One of the items I picked up this past Sunday was a passable Black Bucking Bronco. He was nothing special - a later piece with some paint skips and flaws. He was cheap, he needed rescuing, and I harbor a strong fondness for the mold, simple as that. (So strong a fondness that once upon a time, when the prospect was presented to me, I asked for a test color Wedgewood Blue Bucking Bronco. I didn’t get it, though: it’s another one of My Long Stories.)

As I was cleaning him up, some of his paint flaked off. Since he was already in not-collectible shape, it wasn’t a big deal. Some black paint jobs from the 1970s have a tendency to do that; I tend to chalk it up as either the consequence of poor prepping and cleaning, or the heavy-handed application of the paint, both common occurrences back then. I wouldn’t rule out the possibility of a bad batch of paint, too.

He is genuinely OF - fake black paint jobs used to be as common as fake gloss jobs are now, but there was nothing here to indicate anything amiss. No weirdness going on over or under the paint. Just bad paint, period.

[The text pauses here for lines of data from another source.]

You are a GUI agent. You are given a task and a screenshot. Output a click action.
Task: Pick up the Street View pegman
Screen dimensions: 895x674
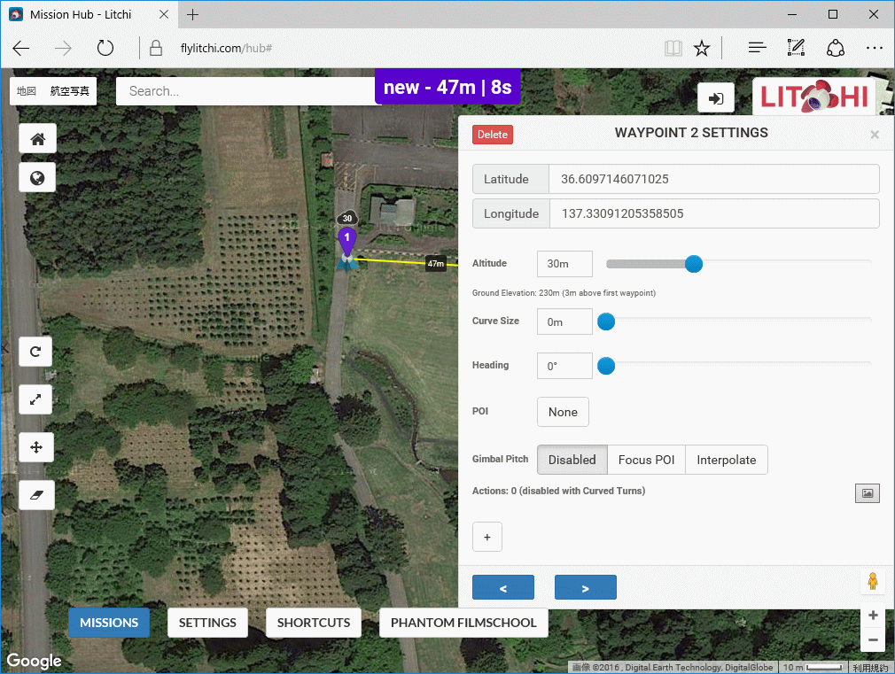873,582
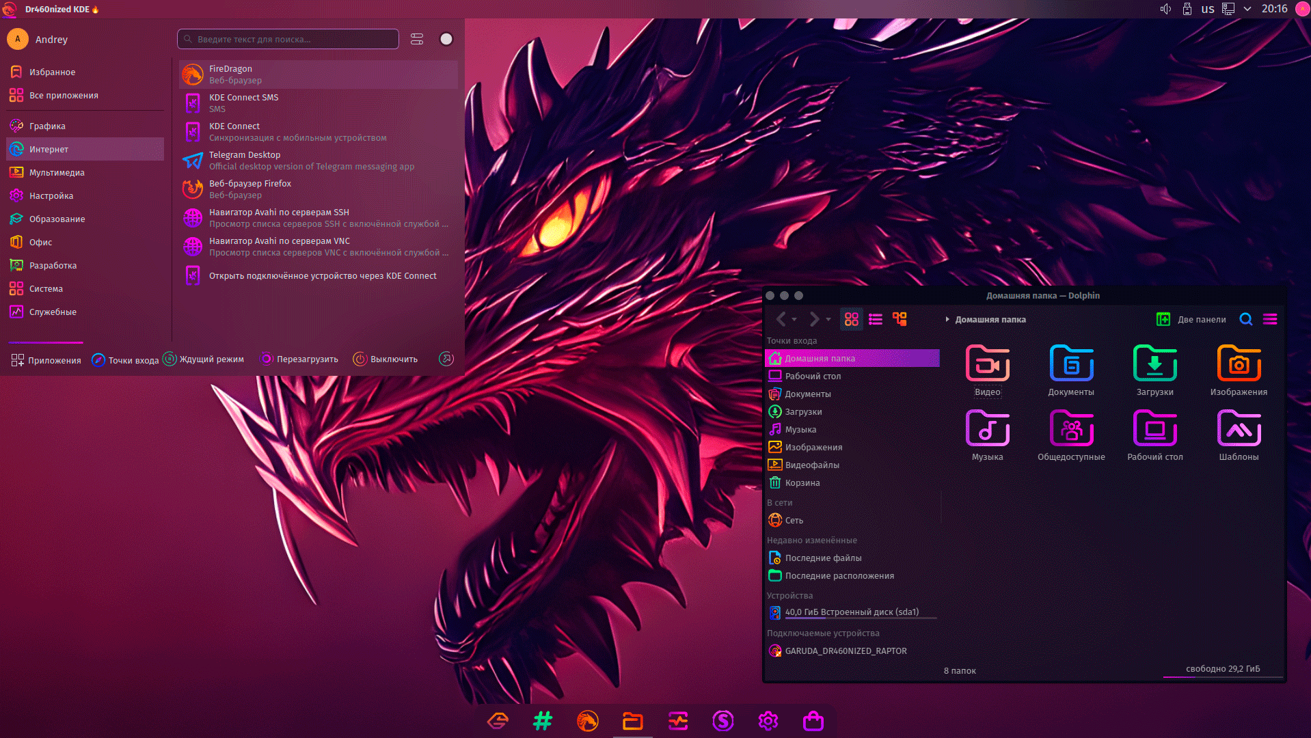Click the sda1 disk capacity bar

tap(860, 618)
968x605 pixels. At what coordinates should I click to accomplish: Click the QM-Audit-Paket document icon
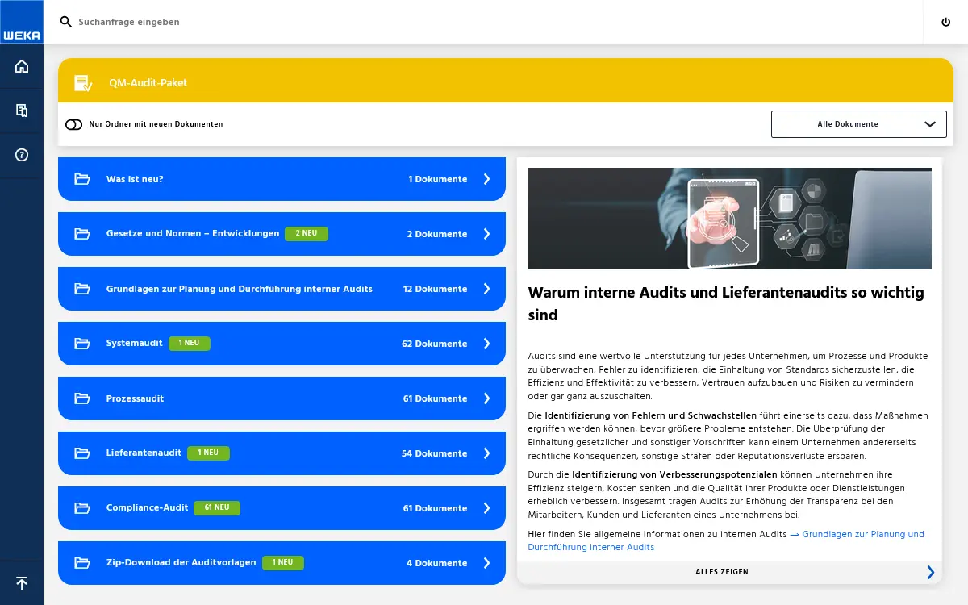point(83,82)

I’ve seen enough model horses in my time that I hesitate to dismiss anything except the most obvious of fakes, as fakes, especially if the only evidence I have is a low resolution JPEG on the Internet. I’ve seen genuine OF models with flaked paint, handpainted details, acetone touchups, bad trim jobs, smudges, drips and fingerprints - all the usual giveaways of fakeness. My SR Solid Black Mustang has a gigantic drip, and I bought him straight off the Bentley Sales Discontinued List!


(He was one of the last ones they had, so I couldn’t get a replacement. I prefer to think of it as a beauty mark.)

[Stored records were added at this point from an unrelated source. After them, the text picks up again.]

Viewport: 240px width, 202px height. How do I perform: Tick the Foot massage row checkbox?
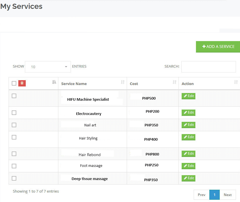14,166
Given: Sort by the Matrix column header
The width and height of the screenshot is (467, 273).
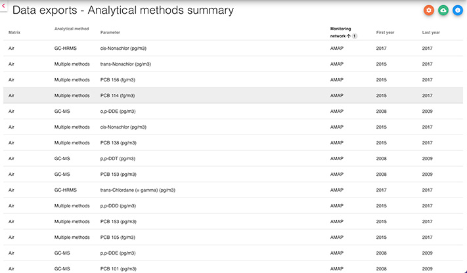Looking at the screenshot, I should [14, 32].

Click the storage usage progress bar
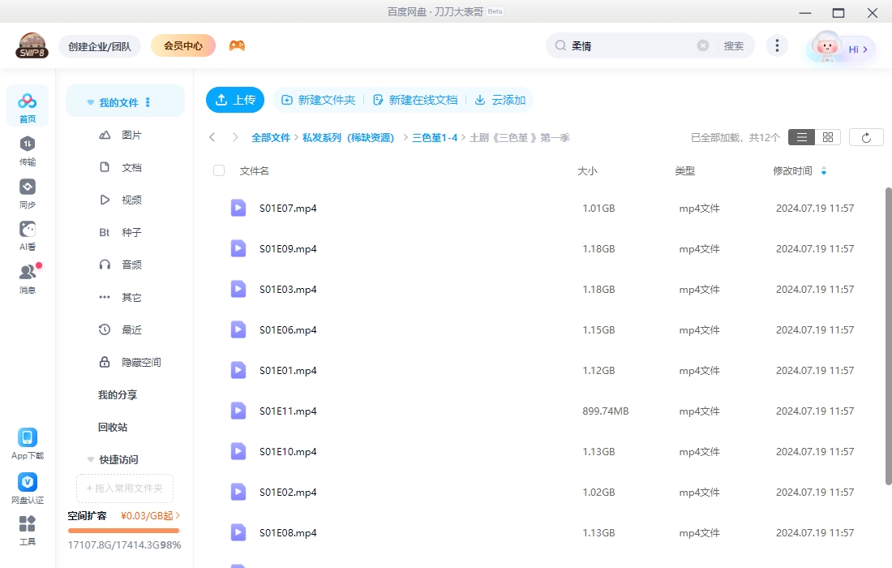123,529
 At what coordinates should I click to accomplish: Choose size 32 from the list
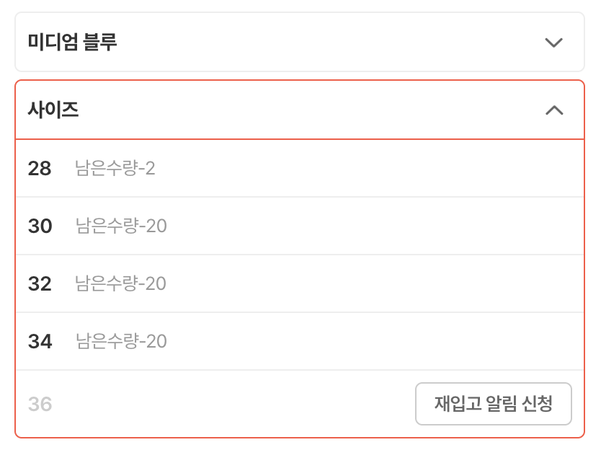299,284
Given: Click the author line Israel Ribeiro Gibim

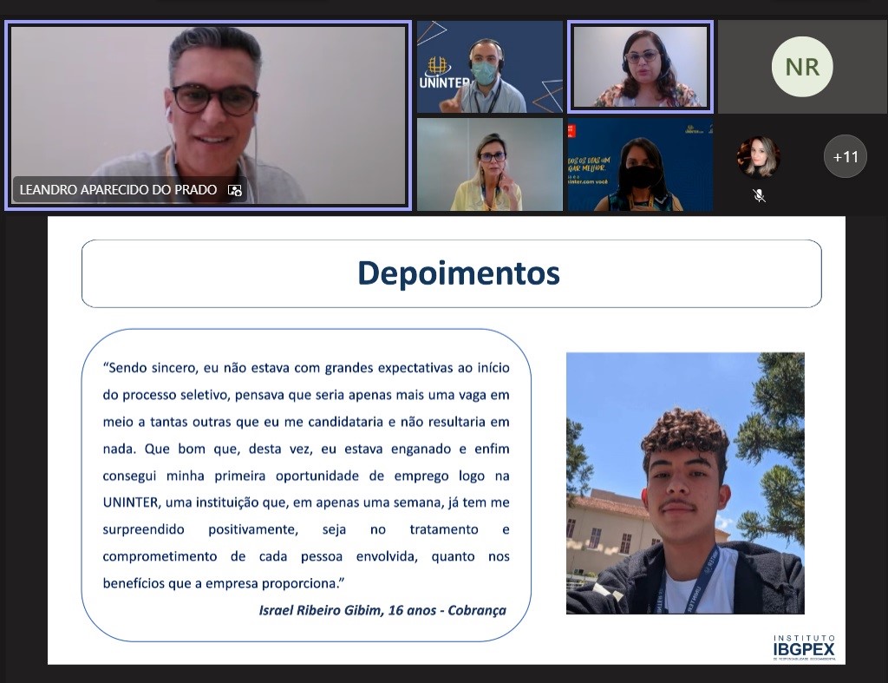Looking at the screenshot, I should pos(382,610).
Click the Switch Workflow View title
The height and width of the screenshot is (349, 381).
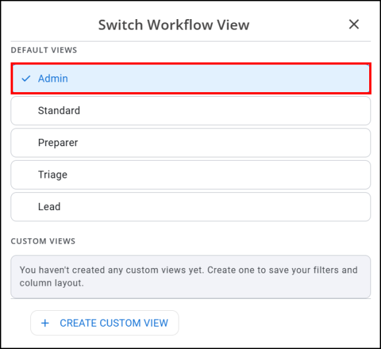point(174,25)
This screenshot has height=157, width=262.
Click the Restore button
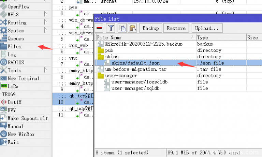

Then there’s this little beauty on eBay. Warning: I’d put down any drink you have in hand before clicking on the link:

http://cgi.ebay.com/Ultra-Rare-Breyer-Never-Seen-Before-Factory-Error-/250691052996?pt=LH_DefaultDomain_0&hash=item3a5e59e5c4

I’d so bid on him if I wasn’t totally broke, or knew others would be totally gunning for him. The story that he came from the factory that way? In light of what I’ve seen, totally possible. (And in the likely event it isn't true - look at him, man! His paint finish is near mint!)

It wasn’t the runs, drips and errors seen on some of the models involved in the (still ongoing) Gloss Nokota business that made them dubious in my eyes. I’ve seen those kinds of flaws on genuine OF models, and it’s not the "tell" everyone thinks it is. I’ve gotten a lot of good models by taking long second looks.

A greater indicator of fakeness is the behavior of the seller involved. If it looks like, walks like, and smells like a con job, it’s a con job. After all that’s happened, the minor involved in that deal still has Internet access and is still attempting to wheel and deal. Whether the models involved are real or were somehow legitimately obtained is irrelevant.

The fact that some hobbyists are still debating whether or not she’s even worth dealing with is the strangest, saddest part. Is the prospect of a Gloss that no one else has or has even heard of so tempting that some hobbyists are willing to throw common sense out the window?

If any good comes out of all of this, it’ll be to cool off the overheated Gloss market, and maybe - just maybe - have Reeves reconsider the whole Glossy Prize Model idea in the first place. While it’s mostly hobbyists to blame in this whole mess, Reeves really ought to be stepping up to the plate - to make their Glosses a little less easy to fake, at the very least. (A decal, signature or numbering?)

1 comment:

Rio said...

I agree.

A simple signature underneath the gloss isn't going to cost much to do and could probably help tell the fakes from the real.

You get the story "it was accidentally rubbed off" blah, blah, blah, and you'd be able to tell.

Never had a bucking Bronco but I do like the look of it.